The International Brotherhood of Teamsters froze national negotiations with Anheuser-Busch after the employer refused to fix and improve health care benefits for workers and retirees, but the company is claiming that it has a long history of reaching competitive agreements with organized labor.
As the economic bargaining began, the Teamsters submitted a proposal to end two-tier health benefits that force recent hires to pay more money for coverage than more senior workers doing the same jobs.
Under the terms of the current contract, negotiated in 2018, Anheuser-Busch Teamsters hired after March 1, 2019, are forced into a high deductible health plan that requires members to pay a significant portion of their health care costs.
Meanwhile, Anheuser-Busch Teamsters hired prior to that date enjoy plans that require much lower out-of-pocket payments. More than 40 percent of current Anheuser-Busch workers were hired into the more expensive health plan.
“Faced with Anheuser-Busch’s greed and disrespect, the Teamsters Anheuser-Busch National Negotiating Committee walked out of negotiations and will return once the company meets its members’ critical demands,” said a press release issued by the union. The current five-year agreement expires Feb. 29, 2024.
The Teamsters Anheuser-Busch National Negotiating Committee presented a proposal last month for Anheuser-Busch to eliminate an unfair, costly two-tier health benefits system that punishes workers hired after March 1, 2019, and to restore retiree health care coverage.
“We’re currently working through the normal negotiations process, on a timeline mutually agreed upon by Anheuser-Busch and the Teamsters. These negotiations are scheduled to take place over the coming months.”
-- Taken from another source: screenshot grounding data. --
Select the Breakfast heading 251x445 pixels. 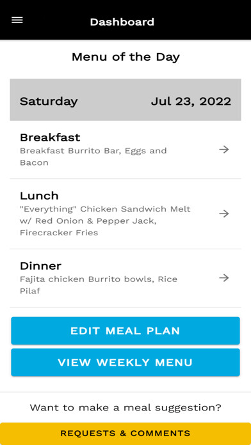[x=50, y=137]
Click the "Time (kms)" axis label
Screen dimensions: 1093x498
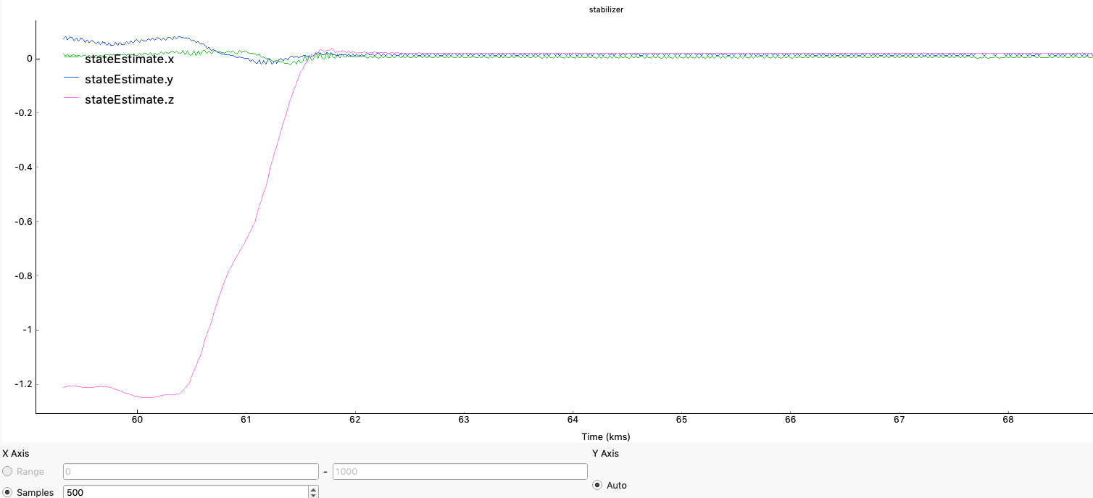coord(605,436)
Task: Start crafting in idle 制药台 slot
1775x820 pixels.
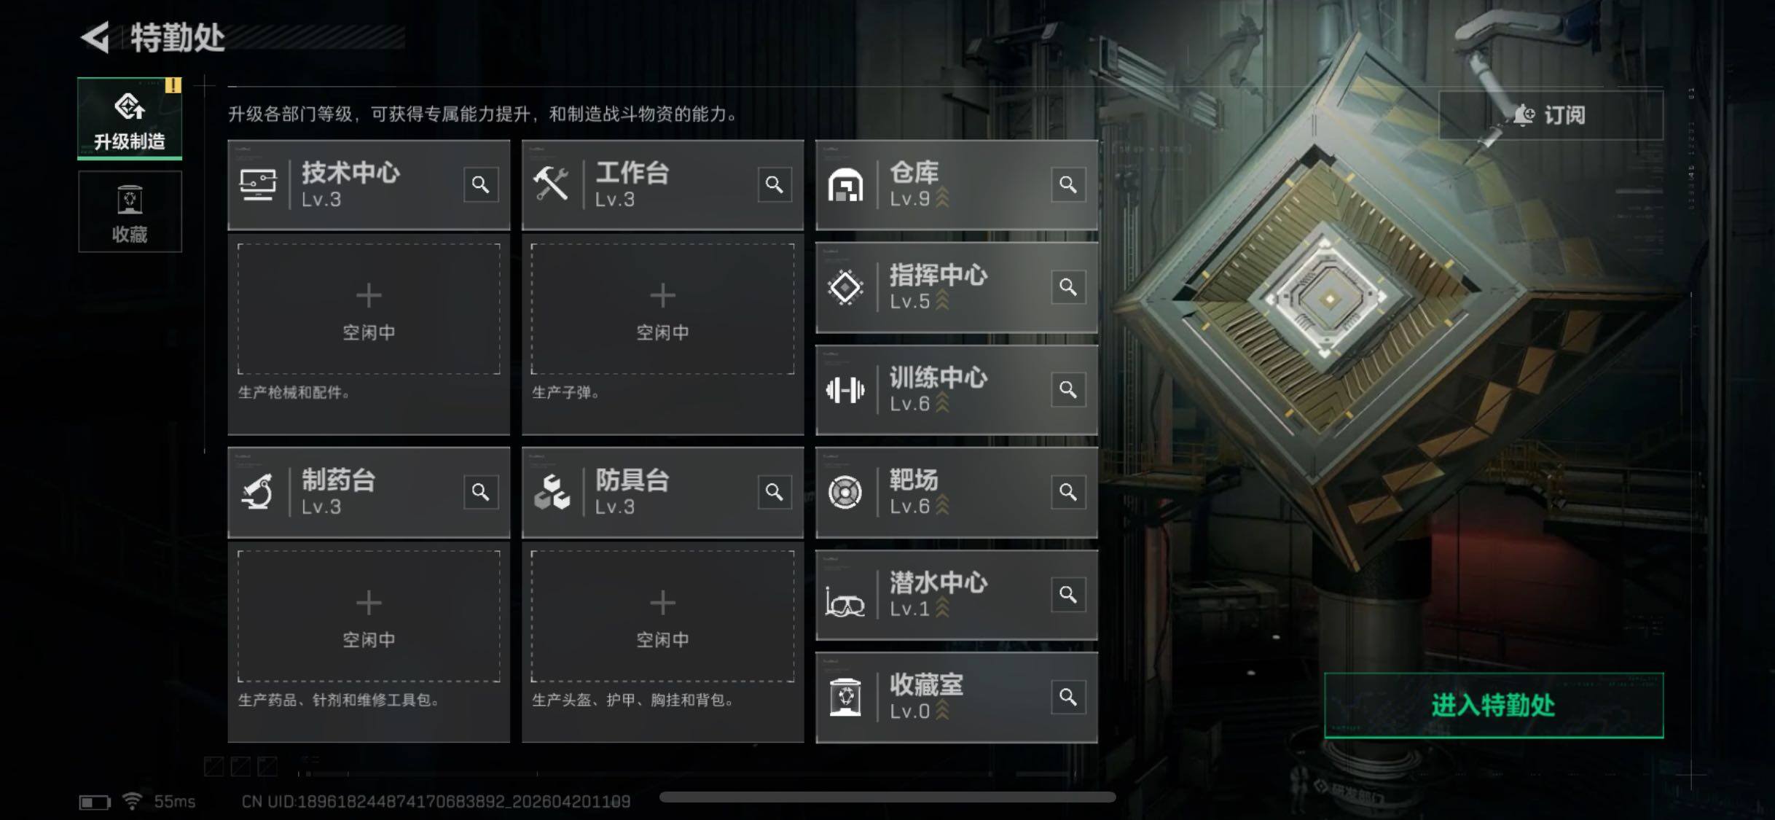Action: click(369, 617)
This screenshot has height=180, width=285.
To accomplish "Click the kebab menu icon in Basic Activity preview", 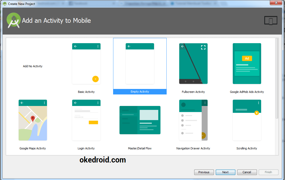I will (98, 46).
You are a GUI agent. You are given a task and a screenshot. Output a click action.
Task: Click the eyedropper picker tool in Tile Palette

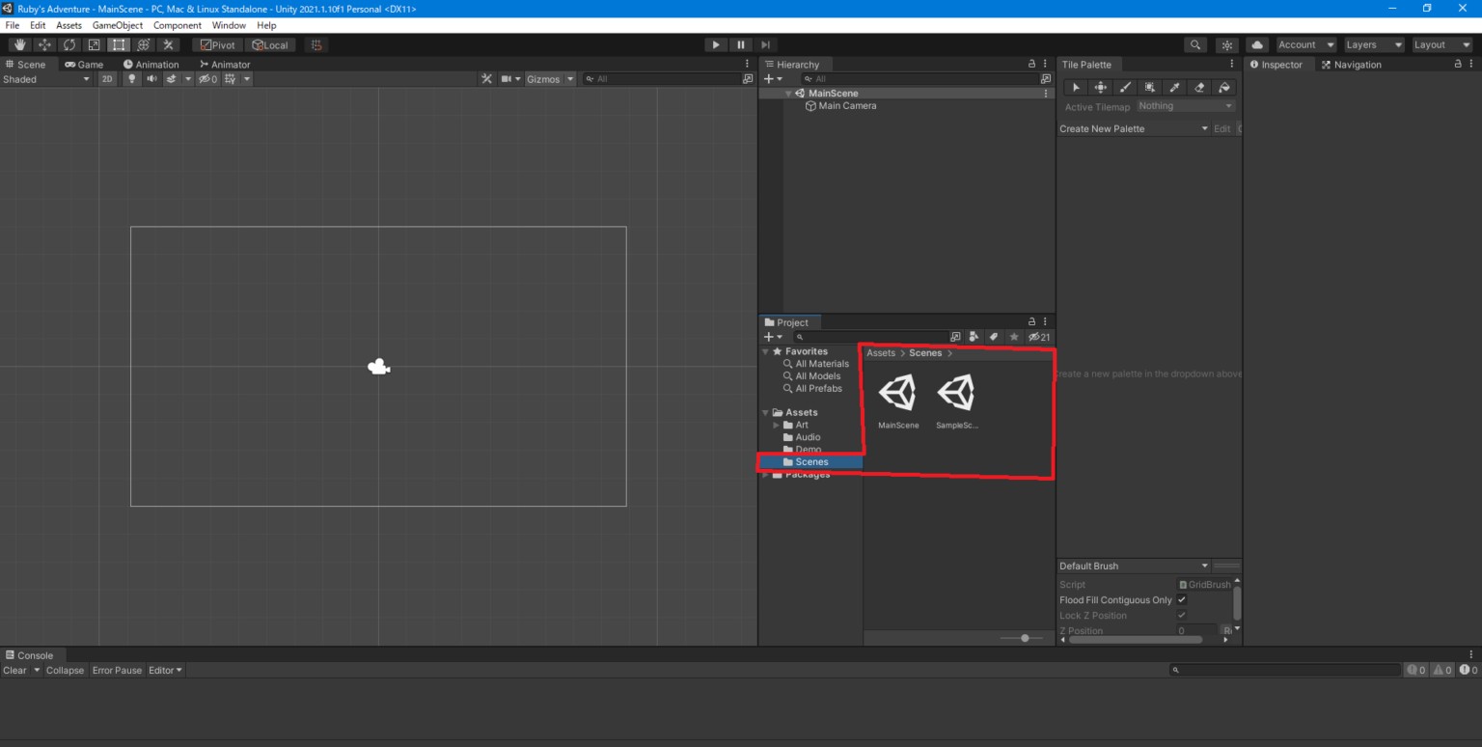[1174, 88]
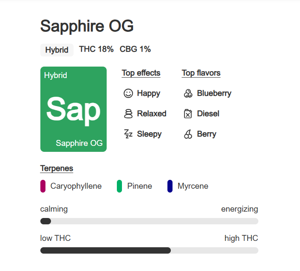Click the Diesel fuel can icon
The width and height of the screenshot is (300, 271).
[188, 114]
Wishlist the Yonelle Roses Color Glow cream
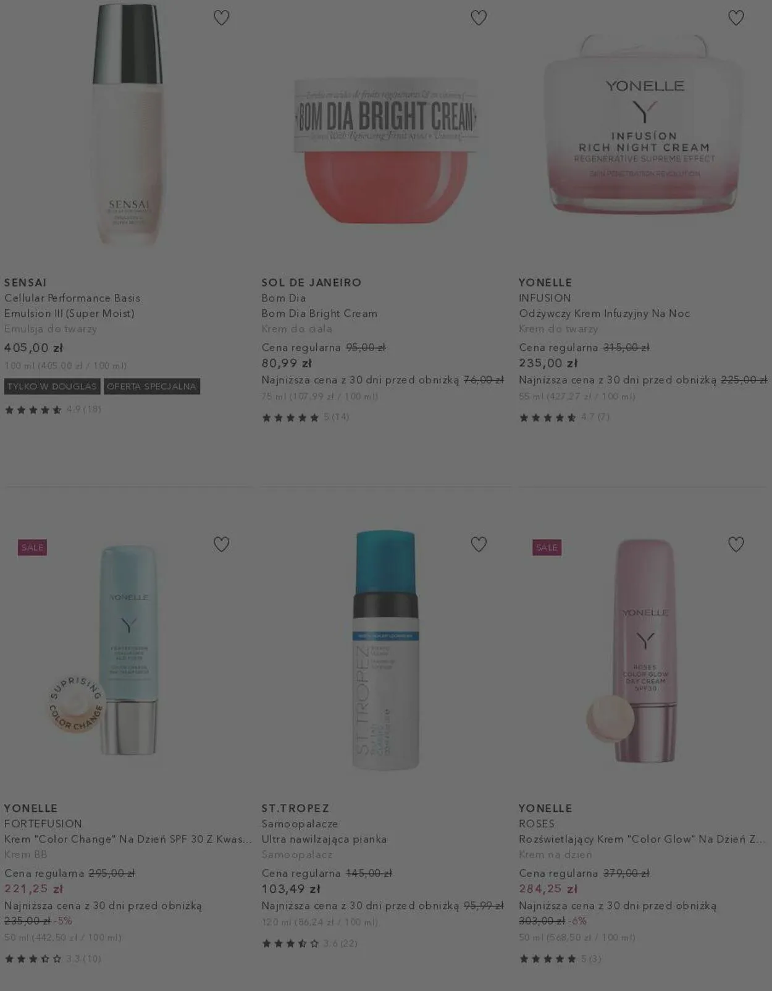The width and height of the screenshot is (772, 991). pyautogui.click(x=736, y=544)
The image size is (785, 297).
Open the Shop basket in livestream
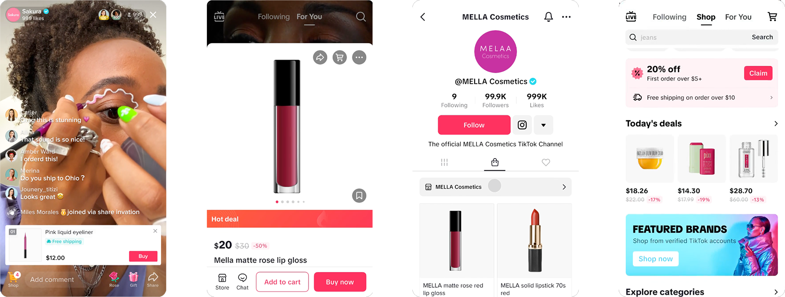(x=14, y=279)
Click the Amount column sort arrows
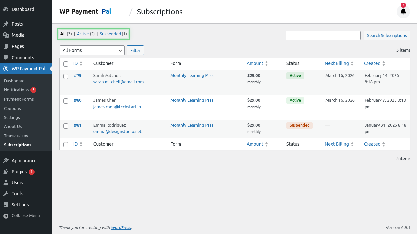The image size is (417, 234). [266, 63]
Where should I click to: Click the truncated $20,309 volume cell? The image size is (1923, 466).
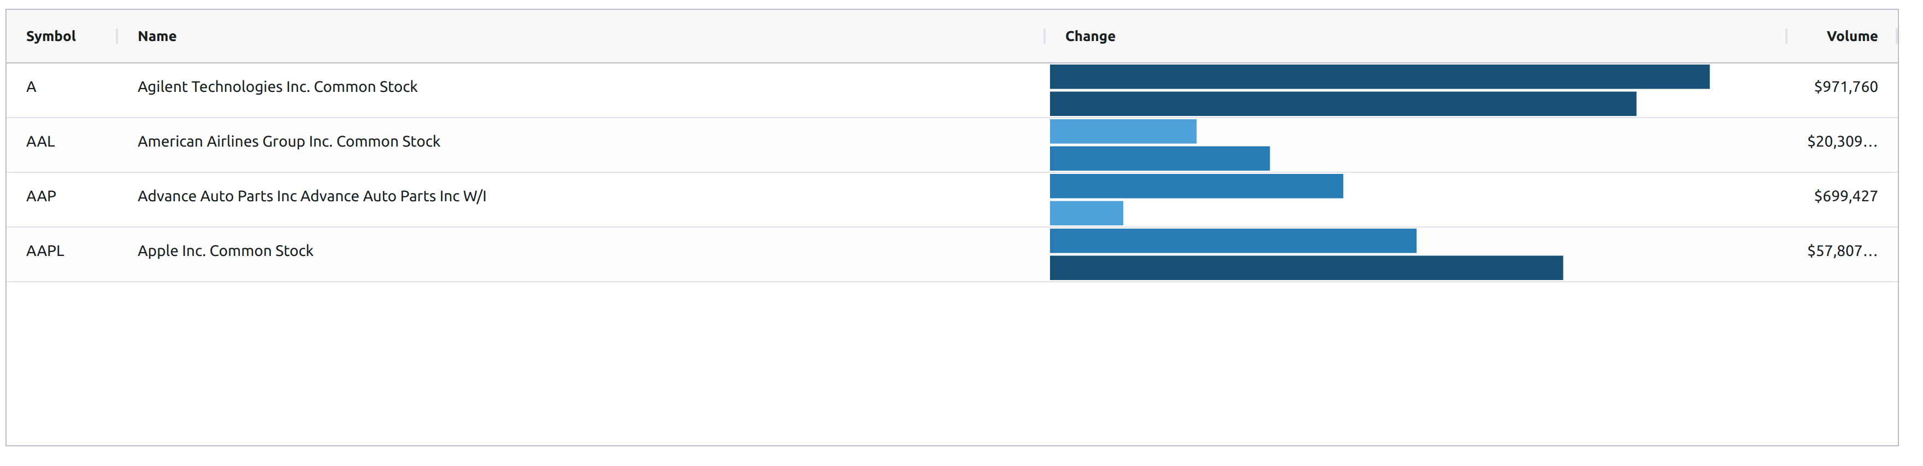coord(1842,141)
As negotiations over health care were taking place, Anheuser-Busch InBev announced its $1 billion stock buyback program to reward wealthy investors. This comes after the beer conglomerate paid out $11.62 billion to shareholders in the form of dividends from 2019 to 2022.
On the same day, the company issued a statement that said, “Anheuser-Busch and the Teamsters resumed negotiations this week, talks progressed, and tentative agreements were reached on a range of non-economic items.”
“The parties also continued discussing economic topics, focusing on healthcare and exchanging a number of different proposals,” said the company statement. “We plan to resume negotiations during the week of November 13. We remain confident in our ability to reach an agreement that continues to recognize and reward the talent, commitment, and drive of our brewery employees.”
“The arrogance of this company to shower Wall Street with billions but pinch pennies over lowering health care costs for the blue-collar workers and retirees who created all that wealth in the first place is an appalling affront that we will not tolerate,” said Jeff Padellaro, director of the Teamsters Brewery, Bakery, and Soft Drink Conference. “Anheuser-Busch is wasting time while we’re trying to improve the lives of our members. It’s a bold and disrespectful approach from a company that likes to use its Teamster workforce as props in commercials to fix its image.”
“Anheuser-Busch doesn’t get to drag out these negotiations without consequences,” said Teamsters General President Sean M. O’Brien. “If this company can give a billion dollars to Wall Street, they can give our members the health care they deserve.”
There are 5,000 Teamsters working at Anheuser-Busch across 12 breweries in the U.S. Teamsters brew, package, and ship beer, safeguard the facilities, and drive the world-famous Budweiser Clydesdales.
Founded in 1903, the International Brotherhood of Teamsters represents 1.3 million hardworking people in the United States, Canada, and Puerto Rico.
Once an American brewing company headquartered in St. Louis, Missouri, Anheuser-Busch was founded by German-born immigrants, Adolphus Busch and his father-in-law Eberhard Anheuser, a prosperous following the American Civil War.
Since 2008, it has been wholly owned by Anheuser-Busch InBev SA/NV (AB InBev), a Brazilian-Belgian multinational drink and brewing company that is now the world’s largest brewing company, and owner of multiple global brands, notably Budweiser, Michelob, Stella Artois, and Beck’s.
The company employs over 19,000 people, operates 12 breweries in the United States, and until December 2009, was one of the largest theme park operators in the United States, with ten theme parks through the company’s family entertainment division Busch Entertainment Corporation.